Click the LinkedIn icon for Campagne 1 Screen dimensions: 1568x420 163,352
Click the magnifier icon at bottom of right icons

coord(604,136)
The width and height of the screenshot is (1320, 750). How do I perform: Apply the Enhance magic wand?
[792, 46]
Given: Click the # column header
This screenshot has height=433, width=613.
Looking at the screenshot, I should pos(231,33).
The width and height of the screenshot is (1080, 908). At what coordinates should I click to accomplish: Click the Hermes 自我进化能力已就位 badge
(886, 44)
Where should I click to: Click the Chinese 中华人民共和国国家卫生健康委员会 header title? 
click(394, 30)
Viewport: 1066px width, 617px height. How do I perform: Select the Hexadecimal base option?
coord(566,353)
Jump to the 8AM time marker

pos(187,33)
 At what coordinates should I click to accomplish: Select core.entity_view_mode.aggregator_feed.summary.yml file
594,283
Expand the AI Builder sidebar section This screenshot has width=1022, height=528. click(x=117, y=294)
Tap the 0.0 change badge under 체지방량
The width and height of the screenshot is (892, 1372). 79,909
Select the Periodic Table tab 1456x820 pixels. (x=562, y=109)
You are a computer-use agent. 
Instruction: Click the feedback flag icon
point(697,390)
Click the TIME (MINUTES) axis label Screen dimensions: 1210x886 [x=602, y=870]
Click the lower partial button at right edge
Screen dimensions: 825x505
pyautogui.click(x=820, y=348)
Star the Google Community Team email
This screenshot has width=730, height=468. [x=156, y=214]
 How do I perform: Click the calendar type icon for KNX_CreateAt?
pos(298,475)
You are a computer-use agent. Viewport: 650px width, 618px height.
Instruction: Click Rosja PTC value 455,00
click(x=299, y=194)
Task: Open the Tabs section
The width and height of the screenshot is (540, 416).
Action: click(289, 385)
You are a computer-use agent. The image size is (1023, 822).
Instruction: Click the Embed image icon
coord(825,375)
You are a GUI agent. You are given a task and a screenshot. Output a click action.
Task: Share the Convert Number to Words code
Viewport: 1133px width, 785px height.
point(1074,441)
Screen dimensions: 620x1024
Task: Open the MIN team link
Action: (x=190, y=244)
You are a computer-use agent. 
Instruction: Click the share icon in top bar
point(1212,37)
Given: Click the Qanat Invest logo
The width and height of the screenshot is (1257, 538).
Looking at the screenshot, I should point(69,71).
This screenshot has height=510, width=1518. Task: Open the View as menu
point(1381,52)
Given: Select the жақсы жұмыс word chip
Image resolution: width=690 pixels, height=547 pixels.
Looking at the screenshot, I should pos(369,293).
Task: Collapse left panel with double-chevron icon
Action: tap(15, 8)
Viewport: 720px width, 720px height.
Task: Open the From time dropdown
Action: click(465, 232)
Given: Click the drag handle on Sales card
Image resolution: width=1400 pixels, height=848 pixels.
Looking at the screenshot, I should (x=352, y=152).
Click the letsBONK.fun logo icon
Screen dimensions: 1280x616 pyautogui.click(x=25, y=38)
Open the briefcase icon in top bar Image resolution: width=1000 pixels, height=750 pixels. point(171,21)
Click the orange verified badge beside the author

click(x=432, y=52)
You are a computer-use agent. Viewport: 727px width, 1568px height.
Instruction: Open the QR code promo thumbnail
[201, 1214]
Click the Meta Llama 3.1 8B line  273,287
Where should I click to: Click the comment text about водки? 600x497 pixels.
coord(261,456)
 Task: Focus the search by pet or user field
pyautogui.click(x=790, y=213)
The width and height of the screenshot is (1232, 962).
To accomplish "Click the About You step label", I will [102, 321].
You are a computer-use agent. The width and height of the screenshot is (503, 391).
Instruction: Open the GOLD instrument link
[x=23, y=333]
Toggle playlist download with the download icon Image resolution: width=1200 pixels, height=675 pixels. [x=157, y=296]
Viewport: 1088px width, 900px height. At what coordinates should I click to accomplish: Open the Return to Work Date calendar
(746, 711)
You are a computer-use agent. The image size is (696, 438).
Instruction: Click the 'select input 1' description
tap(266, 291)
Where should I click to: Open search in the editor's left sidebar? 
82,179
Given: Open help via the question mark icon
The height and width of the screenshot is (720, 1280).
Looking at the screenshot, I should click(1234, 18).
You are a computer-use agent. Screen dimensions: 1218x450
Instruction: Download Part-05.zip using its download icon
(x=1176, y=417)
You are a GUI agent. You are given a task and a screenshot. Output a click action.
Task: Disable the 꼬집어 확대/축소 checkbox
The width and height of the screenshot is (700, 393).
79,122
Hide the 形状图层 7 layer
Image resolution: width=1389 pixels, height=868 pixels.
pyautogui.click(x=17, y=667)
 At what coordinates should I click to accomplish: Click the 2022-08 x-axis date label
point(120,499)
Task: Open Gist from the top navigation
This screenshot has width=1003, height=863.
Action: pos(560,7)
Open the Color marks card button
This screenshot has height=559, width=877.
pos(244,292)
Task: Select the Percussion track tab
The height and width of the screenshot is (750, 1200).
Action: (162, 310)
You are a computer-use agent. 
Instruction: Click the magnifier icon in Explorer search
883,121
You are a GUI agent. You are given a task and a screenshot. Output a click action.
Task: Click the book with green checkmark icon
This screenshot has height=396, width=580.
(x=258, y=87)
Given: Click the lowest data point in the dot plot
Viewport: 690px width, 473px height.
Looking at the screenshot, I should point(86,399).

════════════════

To do: All entries are to be reproduced verbatim, with none omitted.

Your response:
Click the LinkedIn icon for Campagne 1 Screen dimensions: 1568x420 163,352
Click the magnifier icon at bottom of right icons

coord(604,136)
The width and height of the screenshot is (1320, 750). How do I perform: Apply the Enhance magic wand?
[792, 46]
Given: Click the # column header
This screenshot has height=433, width=613.
Looking at the screenshot, I should pos(231,33).
The width and height of the screenshot is (1080, 908). At what coordinates should I click to accomplish: Click the Hermes 自我进化能力已就位 badge
(886, 44)
Where should I click to: Click the Chinese 中华人民共和国国家卫生健康委员会 header title? 
click(394, 30)
Viewport: 1066px width, 617px height. How do I perform: Select the Hexadecimal base option?
coord(566,353)
Jump to the 8AM time marker

pos(187,33)
 At what coordinates should I click to accomplish: Select core.entity_view_mode.aggregator_feed.summary.yml file
594,283
Expand the AI Builder sidebar section This screenshot has width=1022, height=528. click(x=117, y=294)
Tap the 0.0 change badge under 체지방량
The width and height of the screenshot is (892, 1372). 79,909
Select the Periodic Table tab 1456x820 pixels. (x=562, y=109)
You are a computer-use agent. 
Instruction: Click the feedback flag icon
point(697,390)
Click the TIME (MINUTES) axis label Screen dimensions: 1210x886 [x=602, y=870]
Click the lower partial button at right edge
Screen dimensions: 825x505
pyautogui.click(x=820, y=348)
Star the Google Community Team email
This screenshot has width=730, height=468. [x=156, y=214]
 How do I perform: Click the calendar type icon for KNX_CreateAt?
pos(298,475)
You are a computer-use agent. Viewport: 650px width, 618px height.
Instruction: Click Rosja PTC value 455,00
click(x=299, y=194)
Task: Open the Tabs section
The width and height of the screenshot is (540, 416).
Action: click(289, 385)
You are a computer-use agent. The image size is (1023, 822).
Instruction: Click the Embed image icon
coord(825,375)
You are a GUI agent. You are given a task and a screenshot. Output a click action.
Task: Share the Convert Number to Words code
Viewport: 1133px width, 785px height.
point(1074,441)
Screen dimensions: 620x1024
Task: Open the MIN team link
Action: (x=190, y=244)
You are a computer-use agent. 
Instruction: Click the share icon in top bar
point(1212,37)
Given: Click the Qanat Invest logo
The width and height of the screenshot is (1257, 538).
Looking at the screenshot, I should point(69,71).
This screenshot has height=510, width=1518. Task: Open the View as menu
point(1381,52)
Given: Select the жақсы жұмыс word chip
Image resolution: width=690 pixels, height=547 pixels.
Looking at the screenshot, I should pos(369,293).
Task: Collapse left panel with double-chevron icon
Action: tap(15, 8)
Viewport: 720px width, 720px height.
Task: Open the From time dropdown
Action: click(465, 232)
Given: Click the drag handle on Sales card
Image resolution: width=1400 pixels, height=848 pixels.
Looking at the screenshot, I should (x=352, y=152).
Click the letsBONK.fun logo icon
Screen dimensions: 1280x616 pyautogui.click(x=25, y=38)
Open the briefcase icon in top bar Image resolution: width=1000 pixels, height=750 pixels. point(171,21)
Click the orange verified badge beside the author

click(x=432, y=52)
You are a computer-use agent. Viewport: 727px width, 1568px height.
Instruction: Open the QR code promo thumbnail
[201, 1214]
Click the Meta Llama 3.1 8B line  273,287
Where should I click to: Click the comment text about водки? 600x497 pixels.
coord(261,456)
 Task: Focus the search by pet or user field
pyautogui.click(x=790, y=213)
The width and height of the screenshot is (1232, 962).
To accomplish "Click the About You step label", I will [102, 321].
You are a computer-use agent. The width and height of the screenshot is (503, 391).
Instruction: Open the GOLD instrument link
[x=23, y=333]
Toggle playlist download with the download icon Image resolution: width=1200 pixels, height=675 pixels. [x=157, y=296]
Viewport: 1088px width, 900px height. At what coordinates should I click to accomplish: Open the Return to Work Date calendar
(746, 711)
You are a computer-use agent. The image size is (696, 438).
Instruction: Click the 'select input 1' description
tap(266, 291)
Where should I click to: Open search in the editor's left sidebar? 
82,179
Given: Open help via the question mark icon
The height and width of the screenshot is (720, 1280).
Looking at the screenshot, I should click(1234, 18).
You are a computer-use agent. Screen dimensions: 1218x450
Instruction: Download Part-05.zip using its download icon
(x=1176, y=417)
You are a GUI agent. You are given a task and a screenshot. Output a click action.
Task: Disable the 꼬집어 확대/축소 checkbox
The width and height of the screenshot is (700, 393).
79,122
Hide the 形状图层 7 layer
Image resolution: width=1389 pixels, height=868 pixels.
pyautogui.click(x=17, y=667)
 At what coordinates should I click to accomplish: Click the 2022-08 x-axis date label
point(120,499)
Task: Open Gist from the top navigation
This screenshot has width=1003, height=863.
Action: pos(560,7)
Open the Color marks card button
This screenshot has height=559, width=877.
pos(244,292)
Task: Select the Percussion track tab
The height and width of the screenshot is (750, 1200).
Action: (162, 310)
You are a computer-use agent. 
Instruction: Click the magnifier icon in Explorer search
883,121
You are a GUI agent. You are given a task and a screenshot. Output a click action.
Task: Click the book with green checkmark icon
This screenshot has height=396, width=580.
(x=258, y=87)
Given: Click the lowest data point in the dot plot
Viewport: 690px width, 473px height.
Looking at the screenshot, I should point(86,399).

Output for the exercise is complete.